If you're a Nevadan who voted for Harry Reid and have something to say about the current state of the federal government, you're out of luck. A phone call to Reid's office will leave you with the following message:
"Hello. You've reached Senator Reid's Washington Office. Due to the government shutdown, we are unable to answer phones, e-mail correspondence, or other consitutent services. Please call back at a later time. Thank you very much."
The phone call will then hang up on you.
It's a similar story around the offices of the Democratic Senate leadership. Sen. Dick Durbin has a similar automated message. Sens. Chuck Schumer and Patty Murray don't have messages - phone calls to their offices sound like the line has been disconnected:
Trying to reach Sen. Patty Murray
"Each office has the ability to determine how to staff their office," a Senate Republican aide - whose office is actually answering the phones with real live people - told Townhall. "Right now, we are on a scaled-back, skeletal crew... people like me, we're not being paid."
"People still need help. Reporters still have questions. We're here to help when we can."
Leadership for the Senate Republicans all have live humans still answering their phones. The offices of Minority Leader Mitch McConnell, Minority Whip John Cornyn, Conference Chair John Thune and Policy Committee Chair John Barrasso are all still answering the phones. "Sen. McConnell decided to prioritize constituent services," a communications staffer in the Minority Leader's office tells Townhall.

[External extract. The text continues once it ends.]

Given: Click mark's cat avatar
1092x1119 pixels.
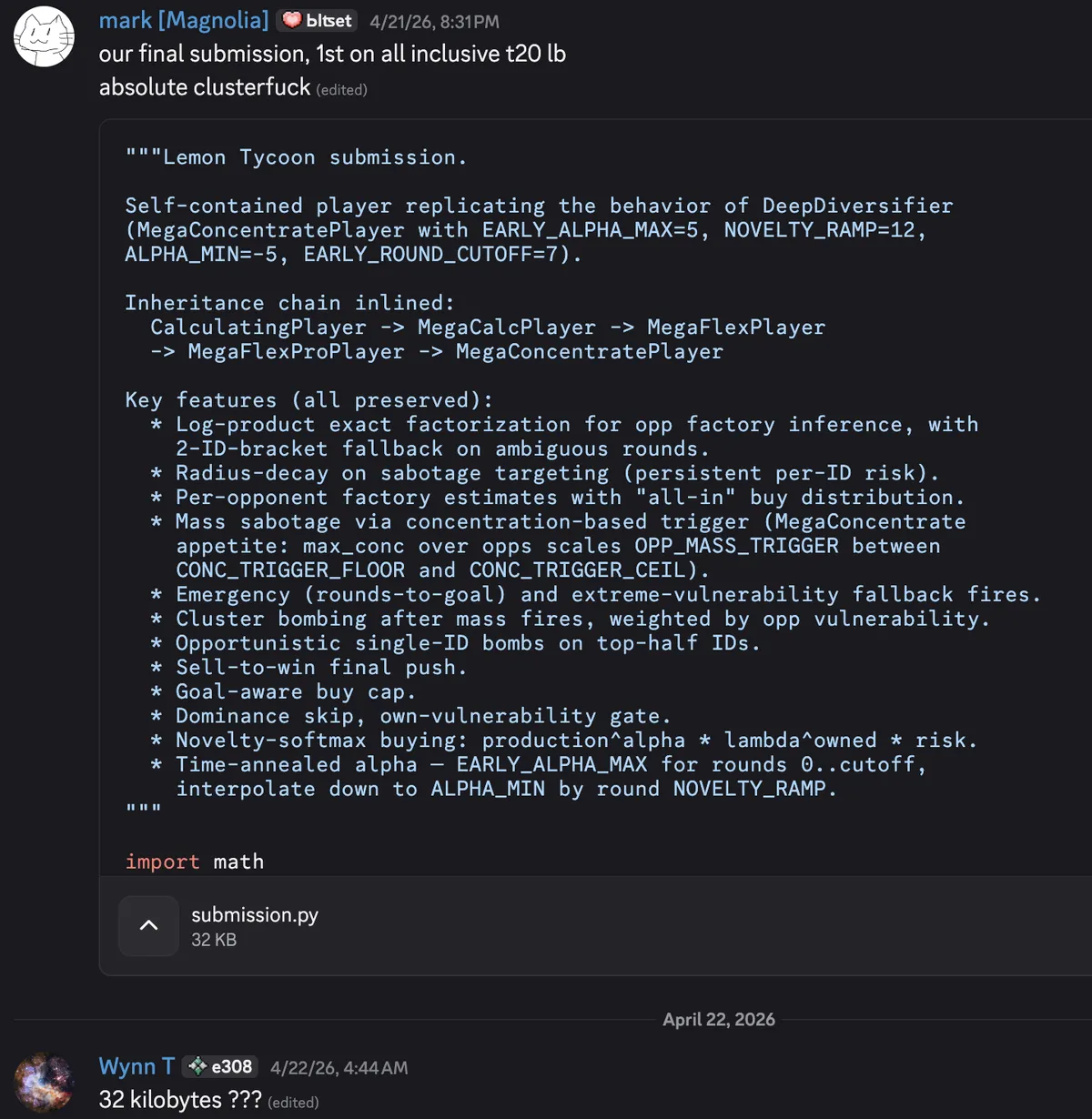Looking at the screenshot, I should (x=44, y=36).
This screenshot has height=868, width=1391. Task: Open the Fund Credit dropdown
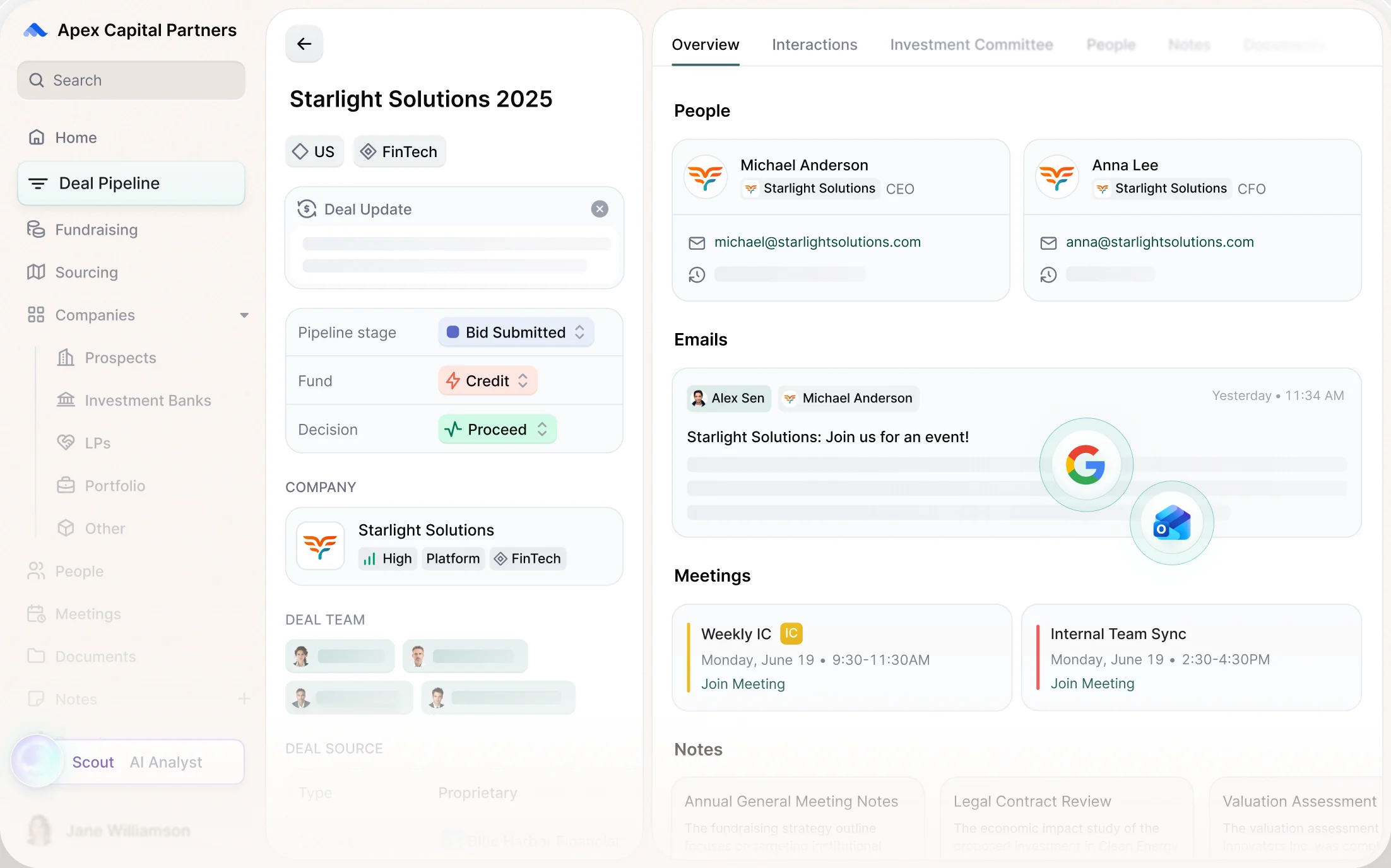coord(487,380)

On the House side, it's a different story. Calls to Speaker John Boehner's congressional office return a phone tree to leave comments, but also promise that a staffer will pick up the phone if you stay on the line. (I gave up after 15 minutes of patriotic hold music.) Majority Leader Eric Cantor's office returned a similar result. There was no message for Majority Whip Kevin McCarthy's office - the phone will simply ring indefinitely.
These are prioritization questions for Capitol Hill offices. None of the staffers working are getting paid. House offices have a smaller staff of workers to choose from, so prioritizing services may work a little bit differently. On the Senate side, though, Democratic leadership has made it a point that they're not stretching thin to help constituents.